Le régime du Mali, l’un des pays les plus pauvres du monde, est également confronté à des grèves croissantes des travailleurs. La colère monte parmi les ceux-ci contre le pillage des finances étatiques organisé sous les auspices de Paris et de Berlin. Des grèves se poursuivent depuis des mois parmi les enseignants des écoles publiques qui réclament le paiement de primes au logement et d’arriérés de salaires.

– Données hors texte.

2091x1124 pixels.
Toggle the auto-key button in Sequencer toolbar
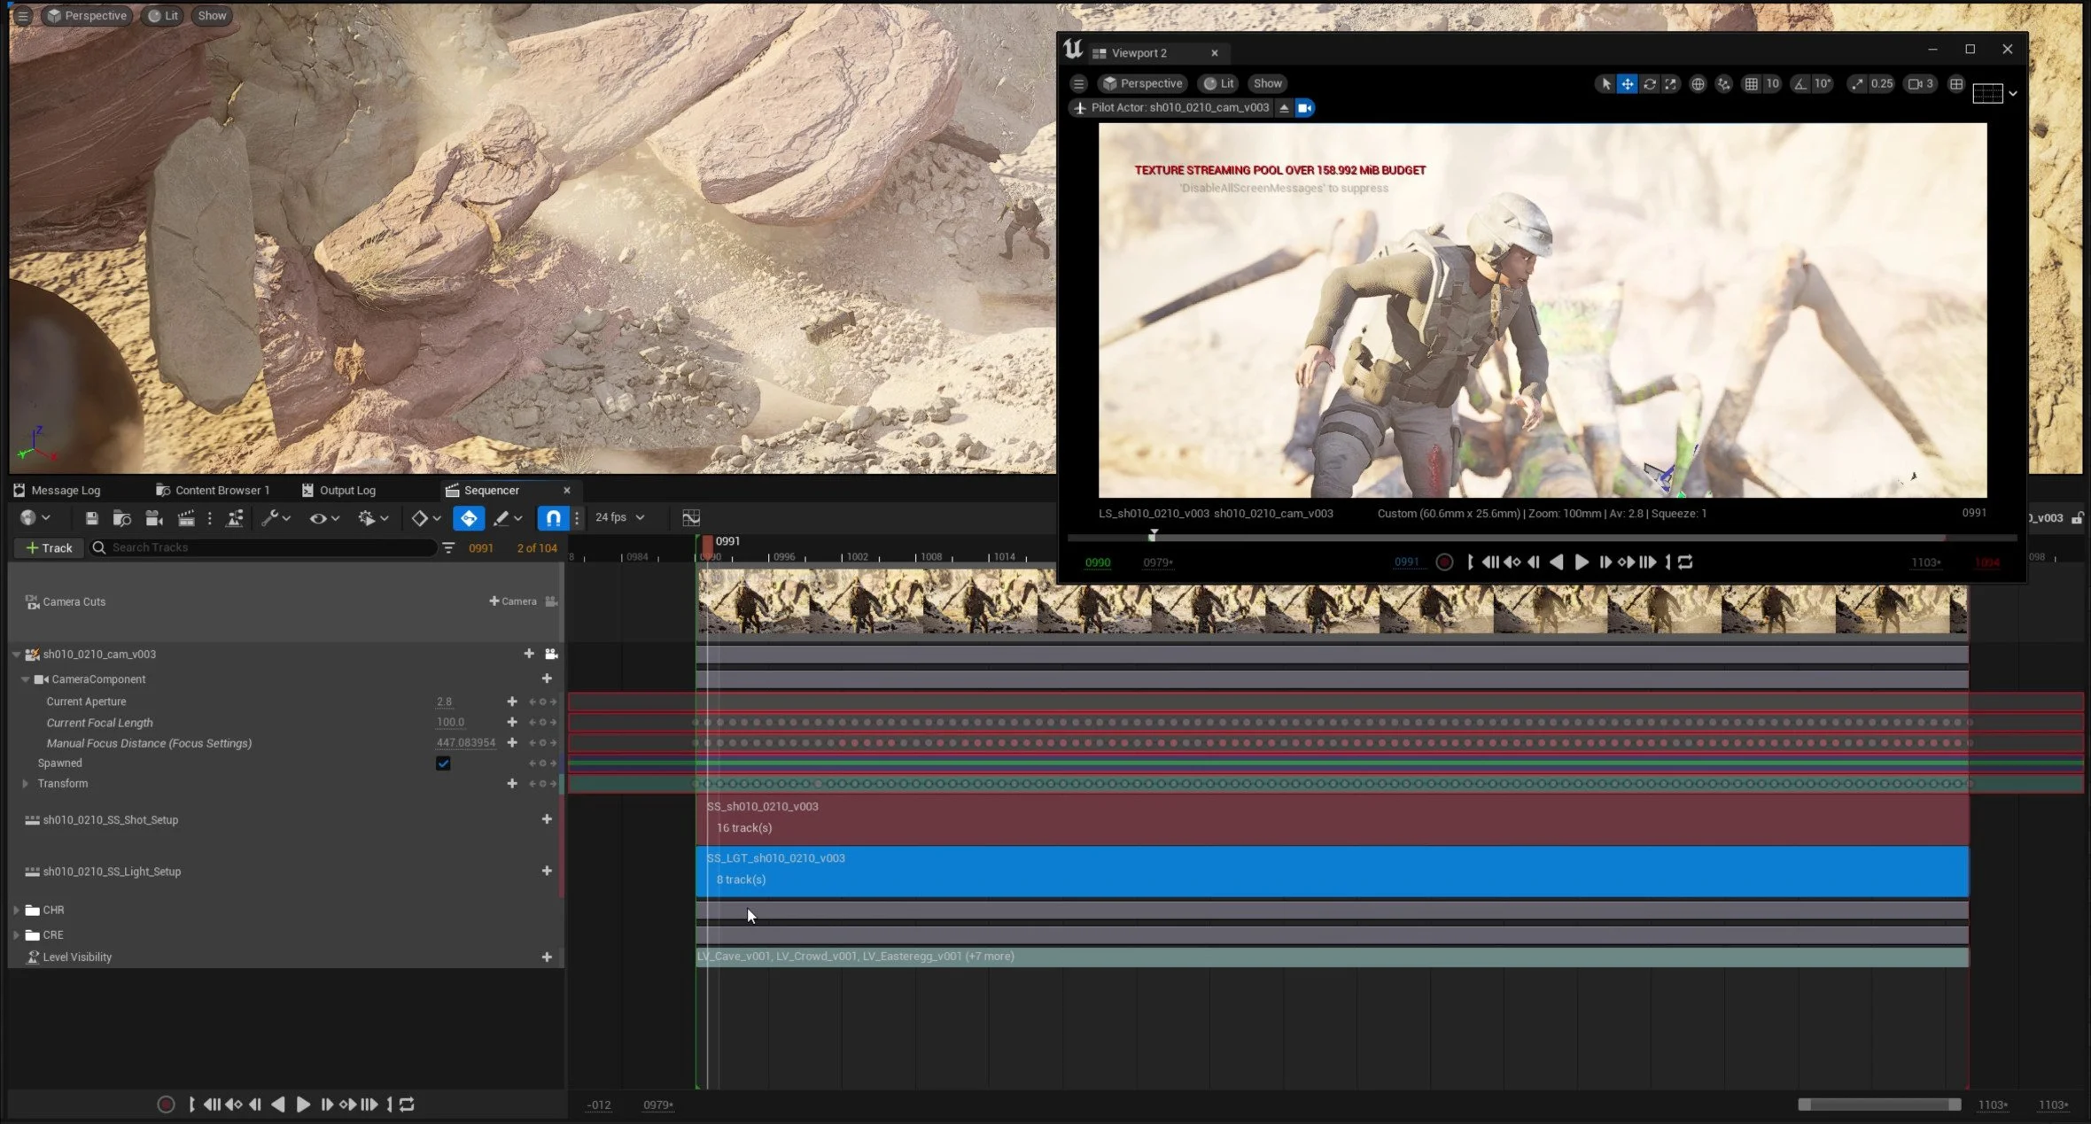click(x=469, y=518)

Les cheminots organisent aussi des grèves, voire des grèves de la faim, pour exiger au moins onze mois de salaires non payés.

Le 5 avril, 50.000 personnes (30.000 selon la police malienne) ont défilé sur l’avenue de l’Indépendance à Bamako, la capitale, pour dénoncer l’occupation franco-allemande du pays depuis 2013 et la corruption du régime fantoche de la France dirigé par Keïta, dit IBK. Ont appelé à la manifestation les représentants de l’ethnie peule visée par le massacre d’Ogossagou. Y participaient des organisations de la société civile et des prédicateurs islamiques, dont l’ancien président du Haut Commissariat islamique du Mali (HCIM), Imam Mahmoud Dicko.

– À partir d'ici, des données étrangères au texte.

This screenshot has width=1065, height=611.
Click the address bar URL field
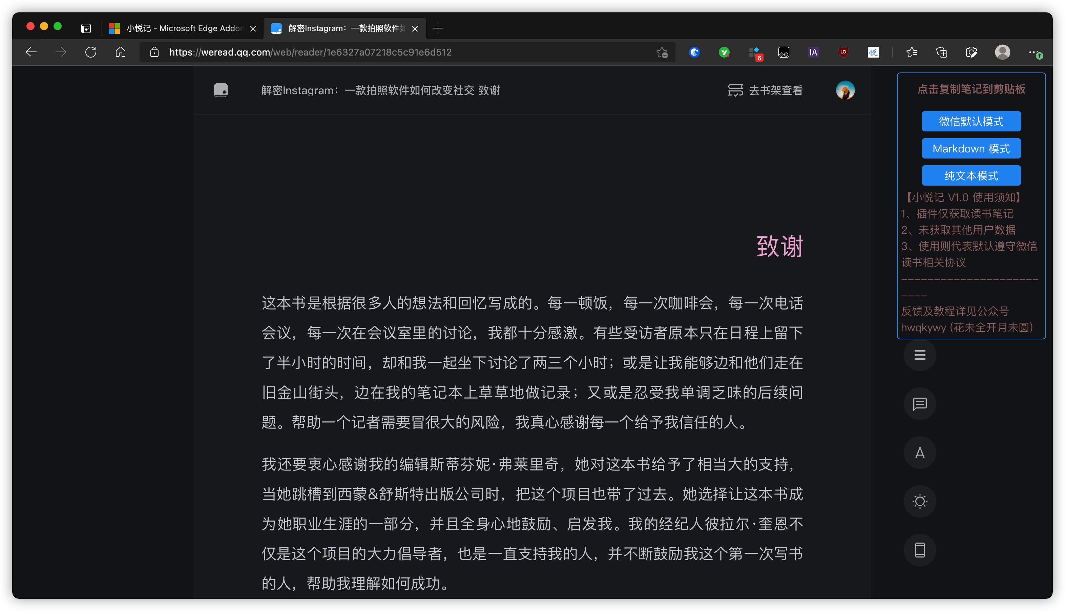click(x=378, y=52)
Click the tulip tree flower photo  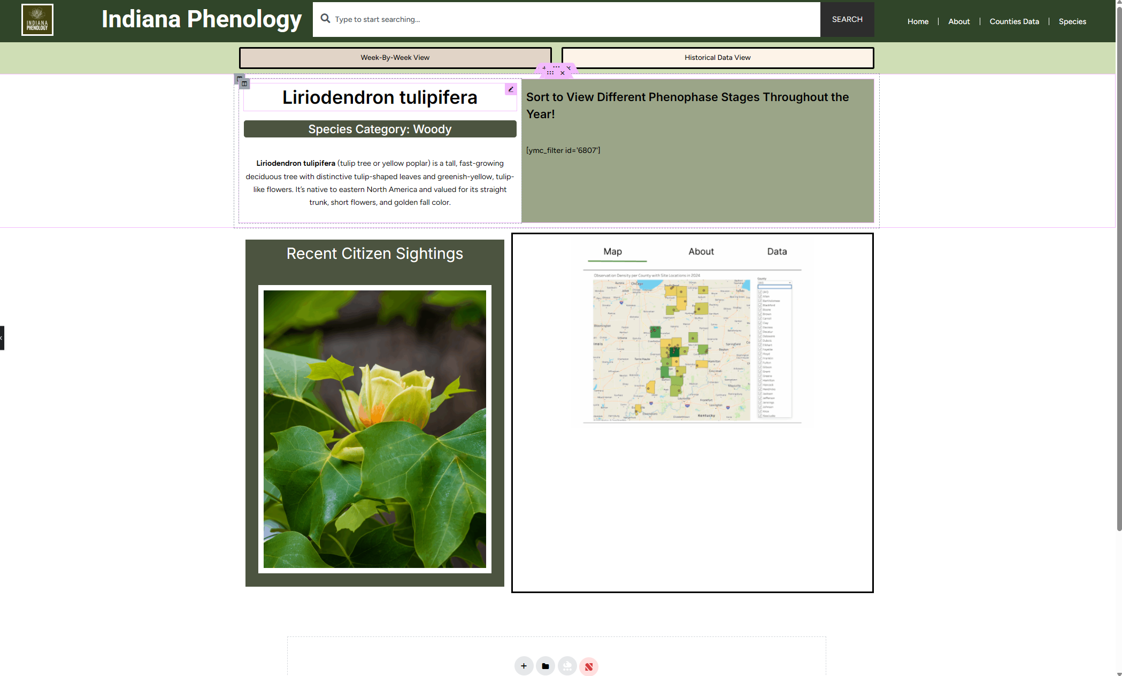[x=374, y=429]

A Bamako, les manifestants tenaient des pancartes faites à la main disant : «La France est un État terroriste avec des mercenaires et des drones», «Non au génocide de la France au Mali» et «Rentrez, ne pillez pas nos ressources naturelles». Ils criaient: «A bas IBK!» Des appels furent lancés en faveur de l’application de la charia musulmane et de l’assistance russe contre les troupes françaises et allemandes occupant le Mali.

«Nous en avons assez de ce régime. Nos enfants, nos maris et nos parents meurent à cause de la mauvaise gestion du pays par IBK et son clan», a déclaré Mariam Fomba à l’AFP. Fomba, dont le mari a été tué dans la guerre du Mali, a dit qu’elle voulait «jeter dehors IBK».

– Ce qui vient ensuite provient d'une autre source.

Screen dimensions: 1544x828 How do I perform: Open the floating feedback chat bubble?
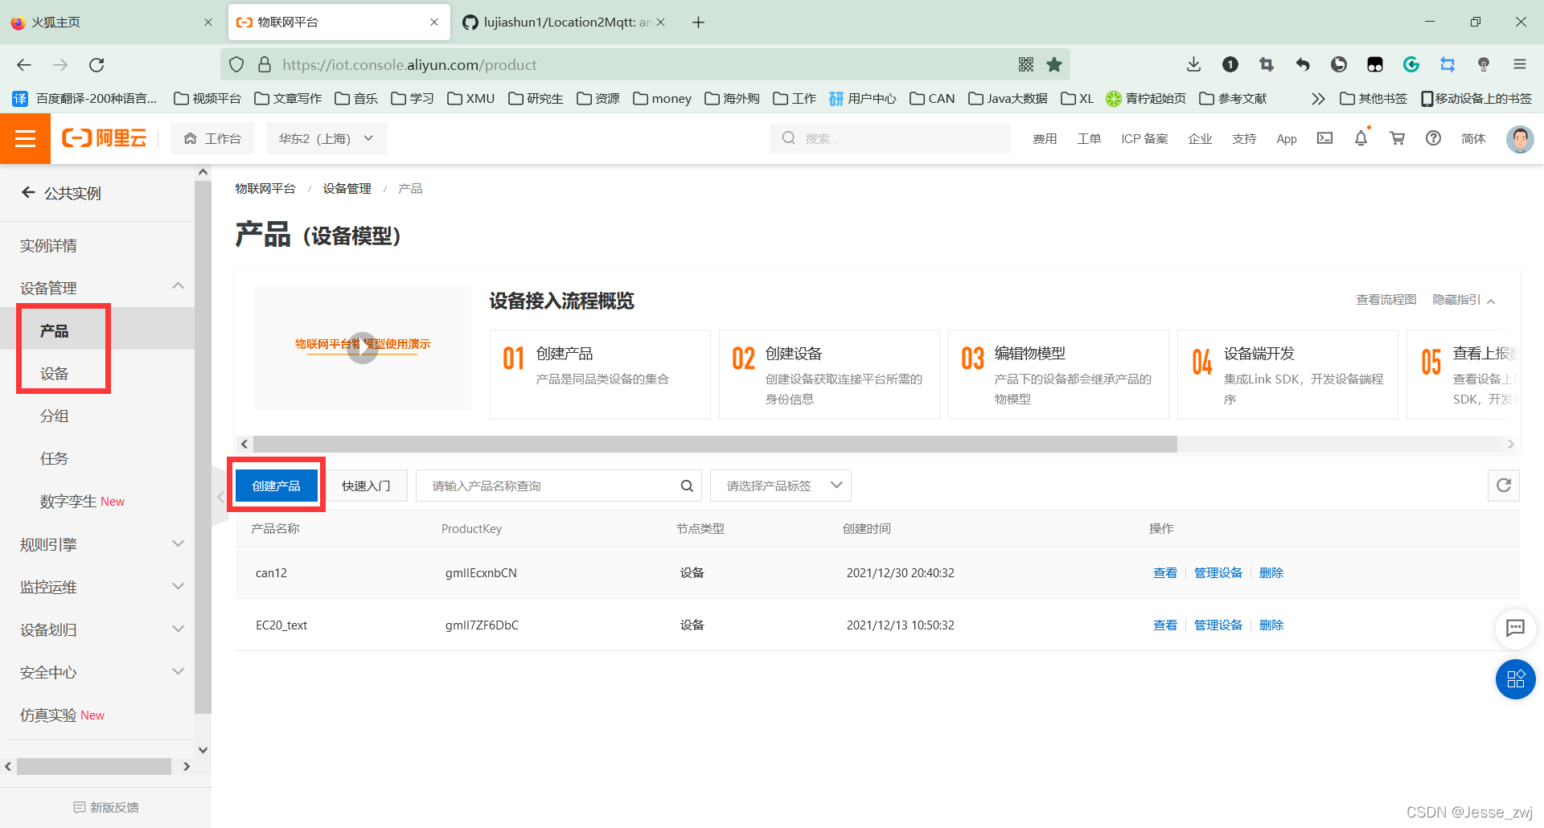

Le 30 mars, des centaines de personnes avaient participé à une manifestation devant la gare Montparnasse à Paris et s’étaient rendu à l’ambassade du Mali pour dénoncer le massacre d’Ogossagou. Mimo Dia, l’organisateur de la manifestation de Paris, avait critiqué la complicité du régime fantoche de la France avec la milice d’origine dogon «Dan Nan Ambassagou», largement soupçonnée d’avoir commis ce massacre.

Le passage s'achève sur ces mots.